Los recelos entre ambas formaciones políticas fueron inmediatas. Ya antes de que se consumara el reparto de los despachos, Ana Pontón lanzó una advertencia a En Marea. “Me parece que a veces se está confundiendo de adversario, de enemigo, y que confunde sus prioridades”, acusó la portavoz nacionalista, que animó al nuevo grupo a “no hacer oposición de la oposición”. “Nosotros lo que estamos es centrados en hacer la oposición a Feijóo, que representa un futuro para el empleo y para el futuro de este país”, añadió. La presencia del BNG como simple oyente en las negociaciones en las que se decidió el reparto de cargos en la Mesa del Parlamento o la ubicación de los escaños en el hemiciclo fue un baño de realidad para los seis diputados nacionalistas, que el 25-S salvaron los muebles con un resultado mejor de lo esperado y que les permite mantener el grupo parlamentario, pero que no deja de mantenerlos como cuarta formación en una Cámara con mayoría absoluta.

Una vez consumado el desahucio de los nacionalistas, Ana Pontón subió el tono y calificó ya de “gran coalición” el acuerdo sellado por populares, socialistas y En Marea para repartir los despachos y oficinas: “Los que hablan de esa gran coalición en Madrid resulta que se suman a ella en la Mesa del Parlamento y actúan con una unanimidad que me resulta absolutamente sorprendente”. “Me siento atónita de ver cuáles son las prioridades de ese grupo”, abundó la portavoz del Bloque para referirse a En Marea.
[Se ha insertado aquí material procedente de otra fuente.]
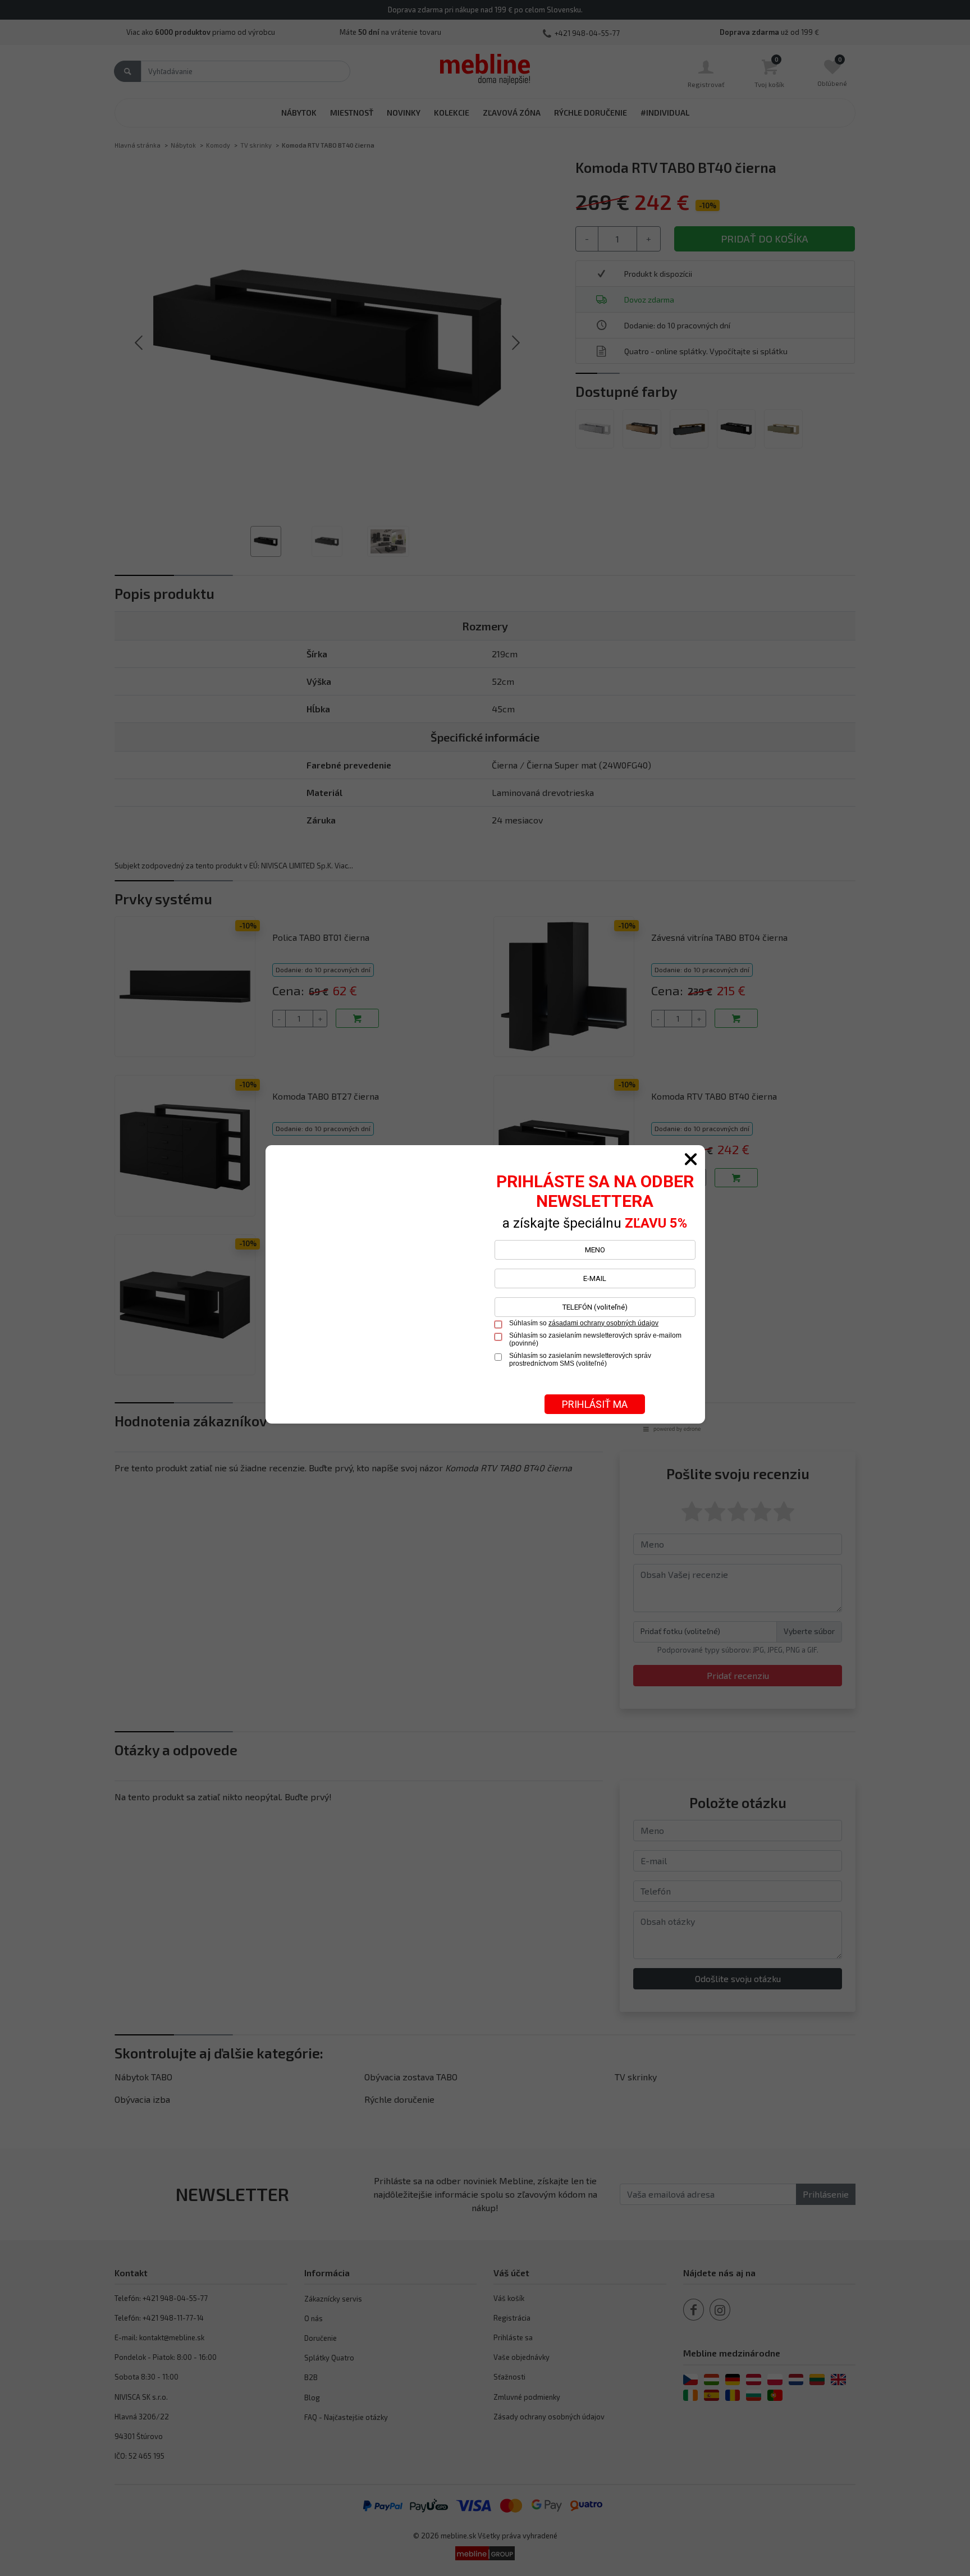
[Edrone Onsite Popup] (485, 1288)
También se confesó “dolida” por la “soberbia” que, a su entender, ha demostrado el partido instrumental en el que participa Podemos en su llegada en el Parlamento, y lamentó que no se exploraran soluciones alternativas “que no fueran tan agresivas” para satisfacer las necesidades de espacio planteadas por Villares. Es una actitud de “patio de colegio” que le causa “tristeza”, agregó.
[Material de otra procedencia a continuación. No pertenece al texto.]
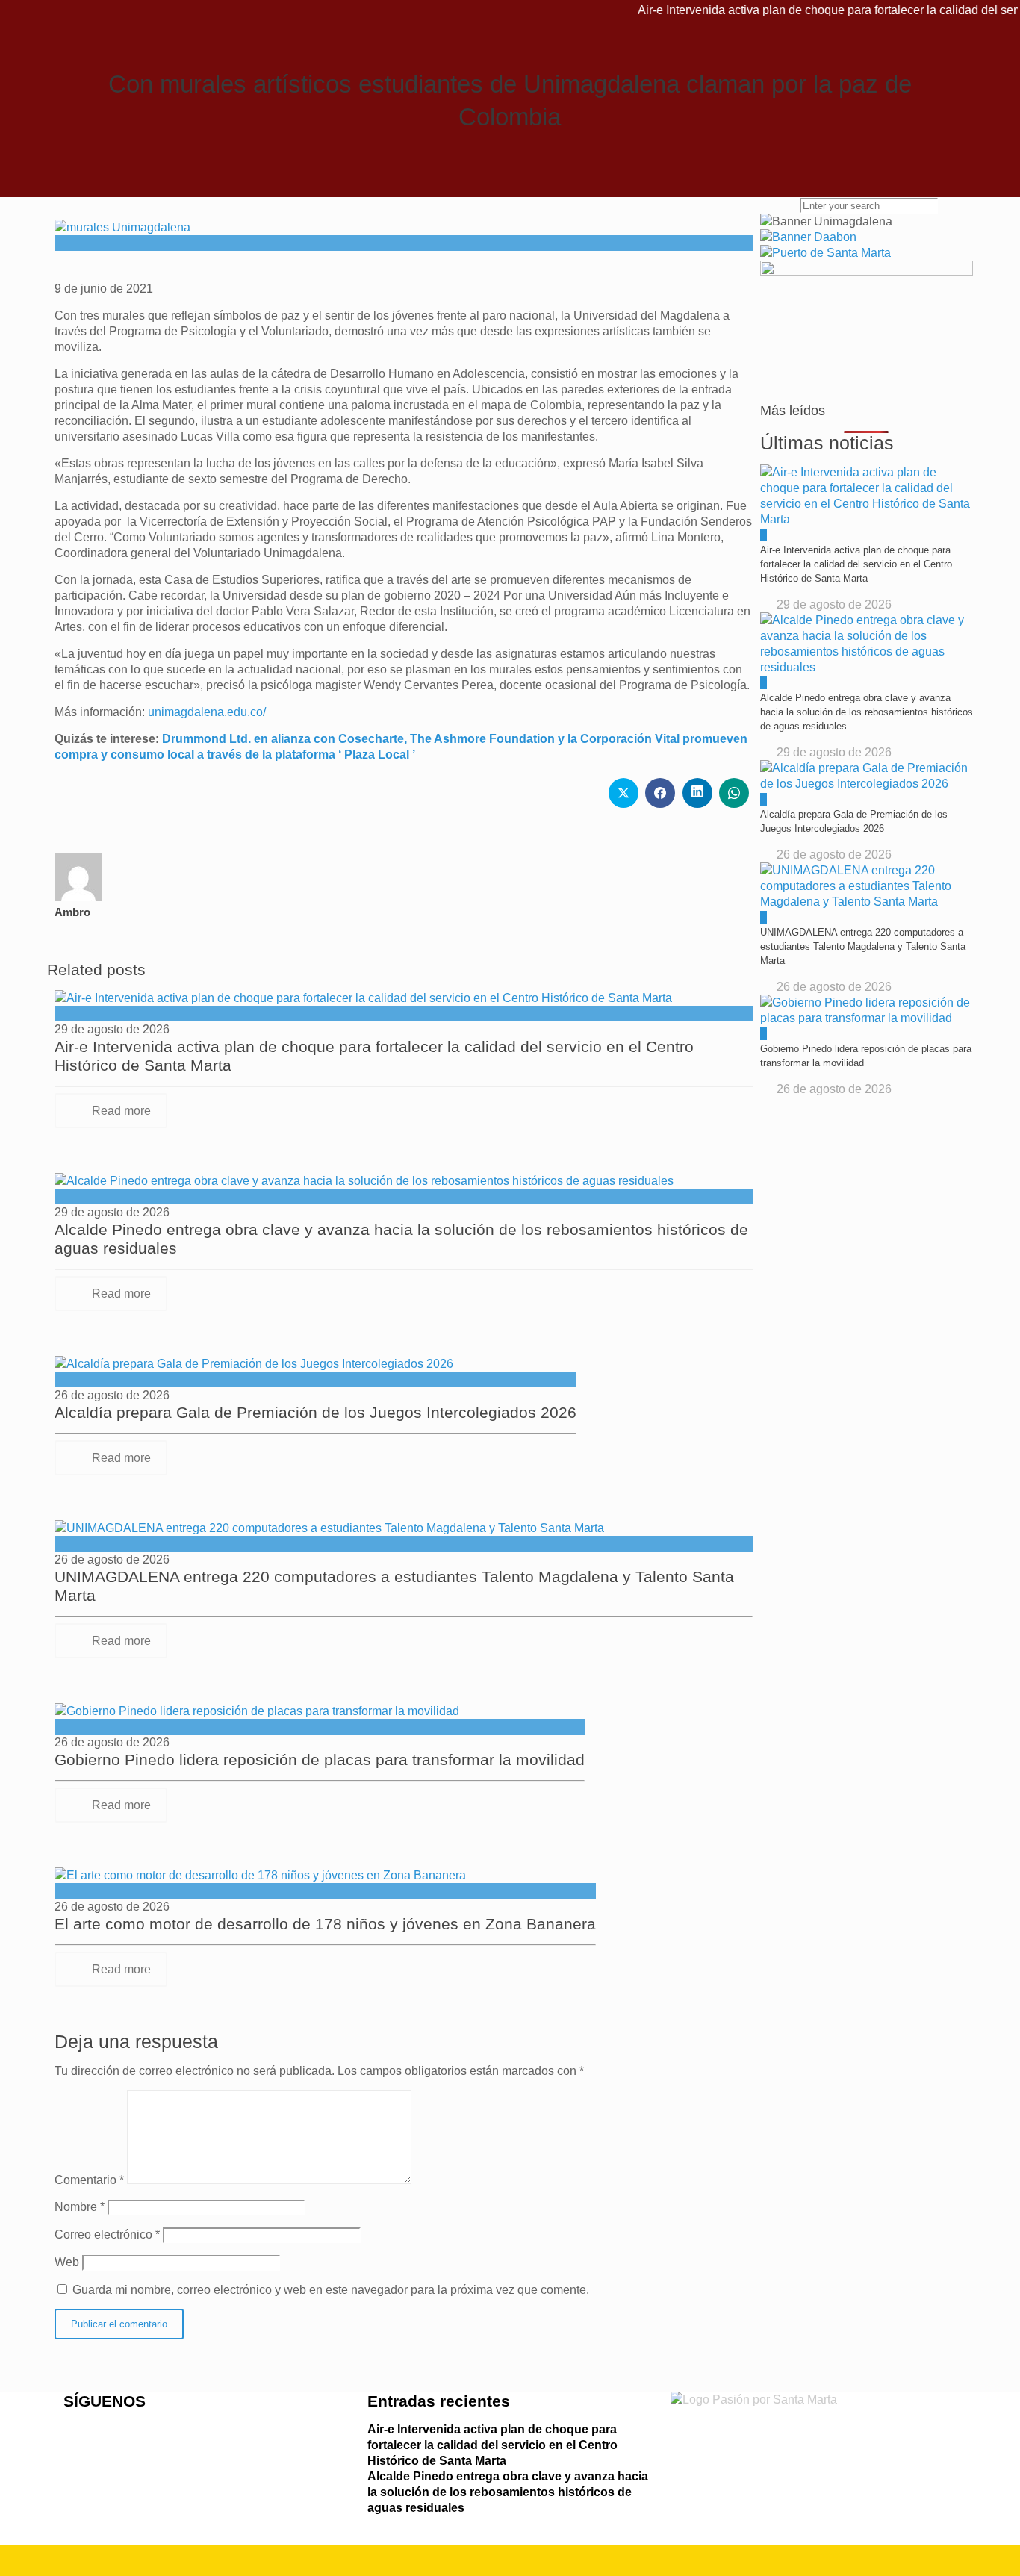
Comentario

Mucho más parco en palabras fue Luís Villares para tratar de zanjar el enfrentamiento de los despachos. El exjuez, que se estrena como diputado, restó importancia al incidente señalando que en Marea se limitó a solicitar a la Mesa unas instalaciones acordes a un grupo parlamentario formado por 14 diputados, más del doble de los que integran el del Bloque. “Creo que las instalaciones son del Parlamento, y no de los grupos políticos; creo…”, afirmó con ironía, antes de insistir en que fue la dirección de la Cámara gallega la que tomó la decisión de redistribuir el espacio.

placeholder El portavoz de En Marea, Luís Villares, felicitado por sus seguidores en la noche electoral. (EFE)
El portavoz de En Marea, Luís Villares, felicitado por sus seguidores en la noche electoral. (EFE)
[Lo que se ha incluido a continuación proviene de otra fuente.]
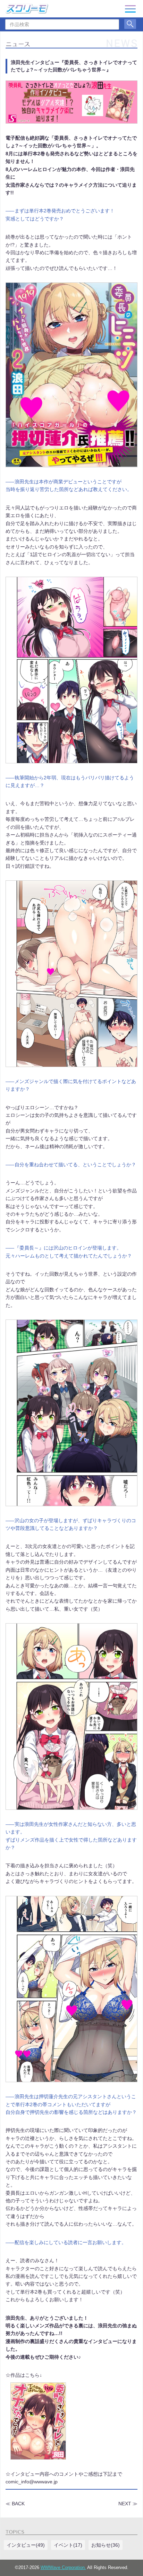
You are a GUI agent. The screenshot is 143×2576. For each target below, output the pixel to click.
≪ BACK (15, 2503)
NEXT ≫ (127, 2503)
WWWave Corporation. (63, 2567)
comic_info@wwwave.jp (32, 2481)
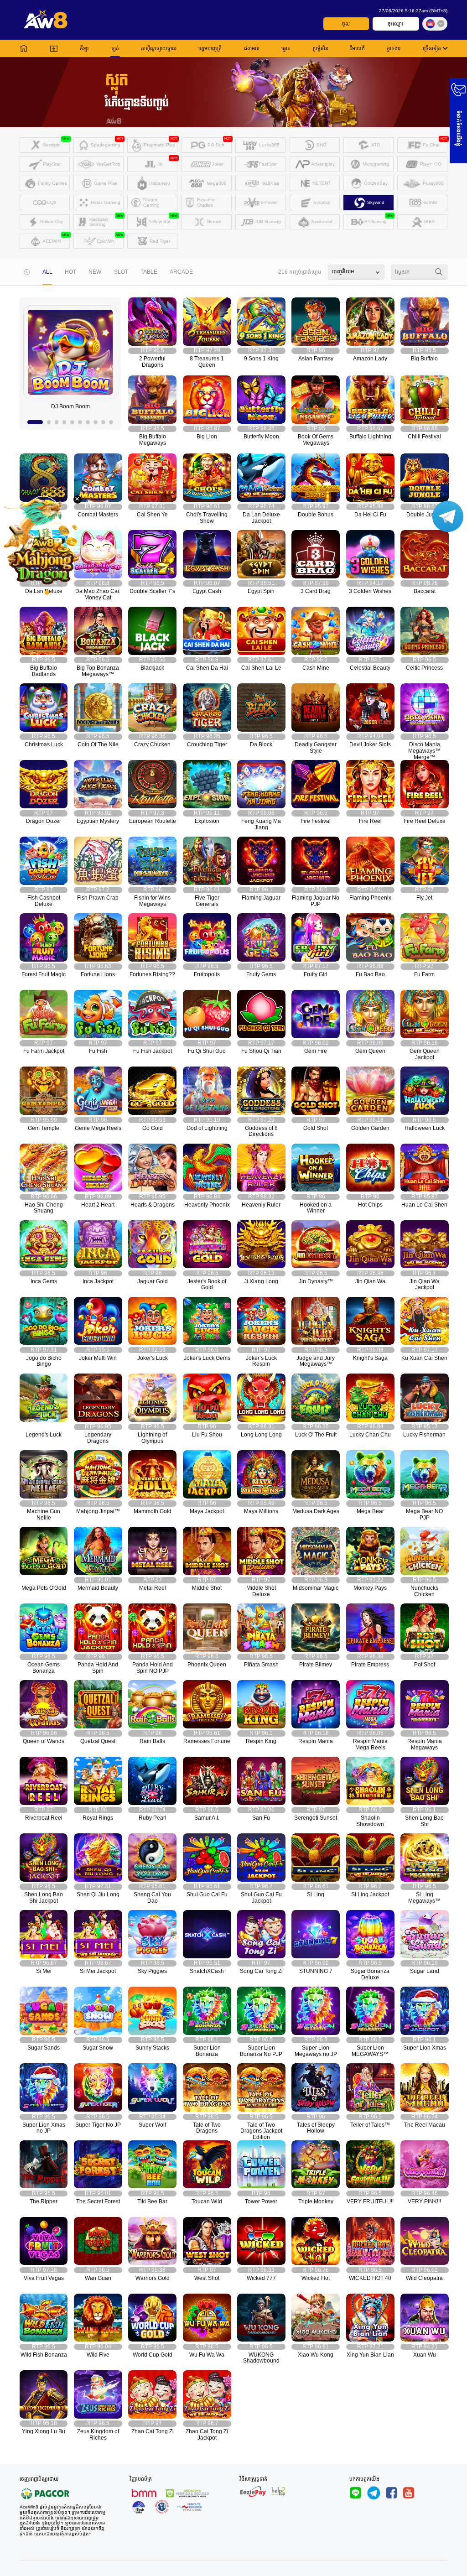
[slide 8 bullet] (95, 422)
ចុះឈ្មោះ (396, 23)
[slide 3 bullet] (57, 422)
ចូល (346, 23)
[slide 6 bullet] (80, 422)
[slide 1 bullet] (35, 422)
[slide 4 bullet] (64, 422)
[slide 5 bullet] (72, 422)
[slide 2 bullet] (49, 422)
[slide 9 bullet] (103, 422)
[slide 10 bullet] (111, 422)
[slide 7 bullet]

El nuevo conflicto deja atrás el clima en el que se desarrolló la campaña electoral, sin apenas enfrentamientos cruzados entre los distintos grupos que aspiraban a apear a Feijóo de la Xunta, un ambiente que tuvo su mejor plasmación en el debate televisado, en el que los representantes de PSOE, En Marea y BNG se centraron en atacar exclusivamente al PP. Pero el panorama que se abre con esa tercera mayoría de los populares, en la que apenas hay espacio para la oposición, tiene como efecto secundario un incremento de la vigilancia mutua y de los recelos entre los restantes grupos parlamentarios.

Las disputas en público entre los dos grupos parlamentarios por un asunto de orden interno como el reparto de espacios en el Parlamento perjudican a ambos, pero en el caso de En Marea se suman a la reciente filtración de la petición de Villares a su partido de una “compensación de las rentas salariales” que dejó de percibir al renunciar a su plaza de magistrado para dedicarse a la política. En el mismo escrito, el portavoz del nuevo grupo parlamentario solicitaba la contratación de personal de apoyo, un chófer y un secretario, para ejercer sus funciones como representante del primer partido de la oposición, una circunstancia que fue aprovechada por el PP para subrayar el carácter “poco rupturista” de la petición.